Vous savez lorsque dans un cadre tout à fait bénin où il y a un accident où il y a un conflit, pour ne pas que ce conflit soit considéré comme un fait divers banal il s’agit juridiquement de porter plainte pour constater son existence. Quel que soit le temps que ça va prendre, c’est déjà enregistré comme quoi une plainte a été formulée. Donc dans le cas d’espèce il est important de signaler à la commission de la CEDEAO de la manière la plus officielle que l’Etat guinéen est en porte à faux par rapports aux dispositions règlementaires et institutionnelles qui doivent régir l’ensemble des pays de l’espace CEDEAO. C’est à ce niveau-là que c’est une obligation de notre part de le faire, parce que si on ne le fait pas la CEDEAO peut estimer qu’elle n’a jamais été saisie par qui que ce soit par rapport à des disfonctionnements ou par rapport à des violations essentielles de l’ordre constitutionnel en République de Guinée.
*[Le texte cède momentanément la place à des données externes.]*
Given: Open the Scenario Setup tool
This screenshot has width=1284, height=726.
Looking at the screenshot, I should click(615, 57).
Depuis le déclenchement de la crise guinéenne qui a fait près d'une centaine de morts, la CEDEAO n'a jamais pris une résolution forte concernant la Guinée. Pensez-vous que réellement cette plainte aura un effet ?
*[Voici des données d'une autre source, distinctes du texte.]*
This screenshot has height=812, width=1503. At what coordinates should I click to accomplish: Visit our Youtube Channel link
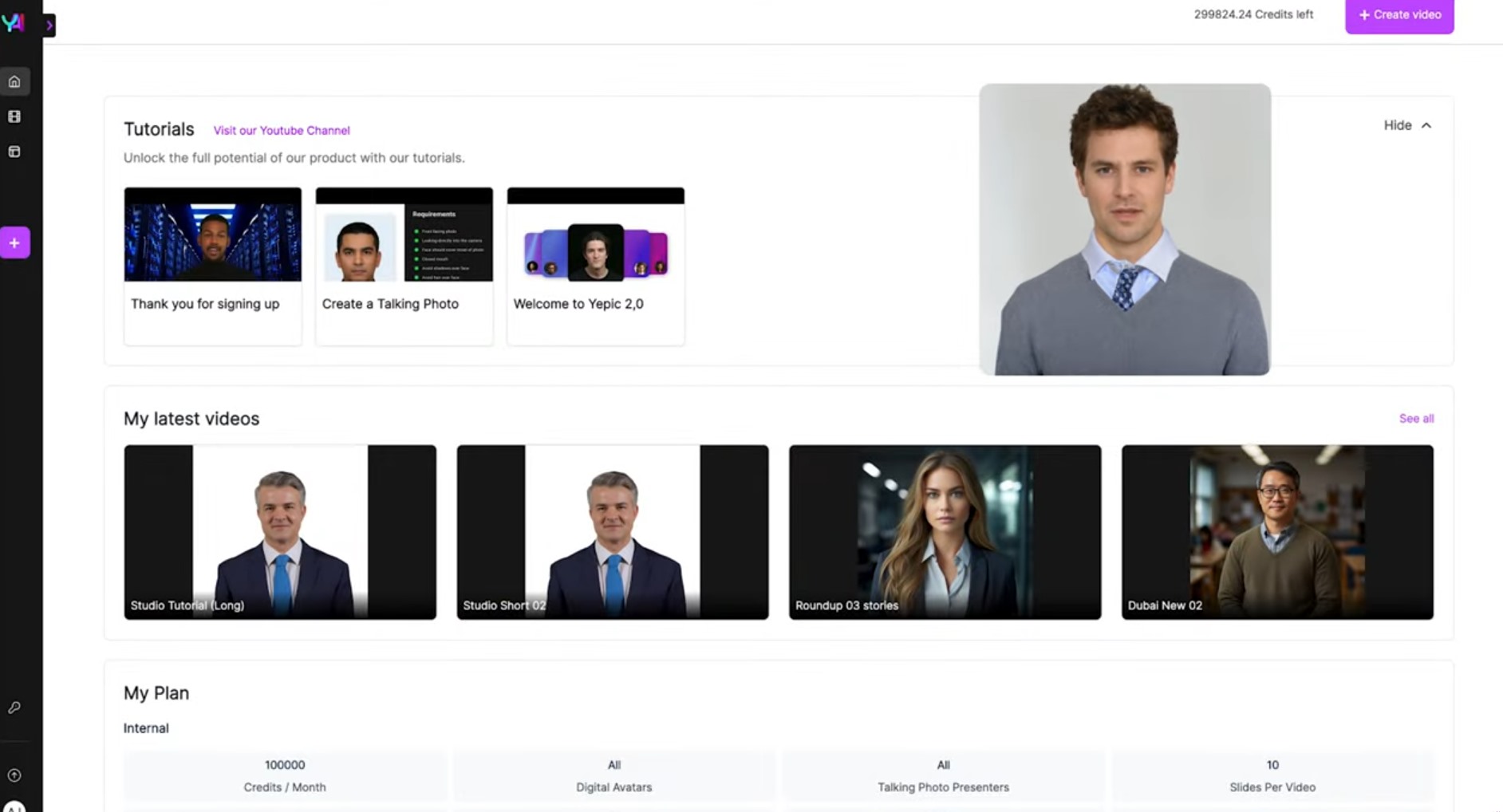point(282,130)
Peu importe ce que ça va donner mais la plainte a déjà en effet. C’est d’acter de la minière la plus juridique que l’Etat guinéen est en porte à faux par rapport à des dispositions essentielles de l’espace CEDEAO. Ça c’est un point. Maintenant que la commission fasse preuve d’engagement pour faire respecter les principes de convergences constitutionnelles, c’est une chose. S’ils ne le font pas, demain ils seront au même titre que d’autres. Et ils assimileront leurs responsabilités en ce qui concerne des manquements graves à leurs obligations en tant qu’institution. C'est un aspect qu’il ne faut pas négliger. Parce que vous savez, lorsque vous gérez une institution quel que soit, ce que vous faites, demain vous risquez d’être rattrapé par des faits où par des négligences ou par des omissions ou par des attitudes qui sont considérées comme étant des attitudes peu conformes à la transparence et à la bonne gouvernance. Donc les choses peuvent évoluer et chacun doit être tenu responsable de la mission qui lui est confiée. Le président de la commission Monsieur Jean Claude Kassi Brou a obligation d’agir. S’il ne le fait pas, demain il pourra se retrouver devant une situation qui ne serait pas du tout une situation confortable.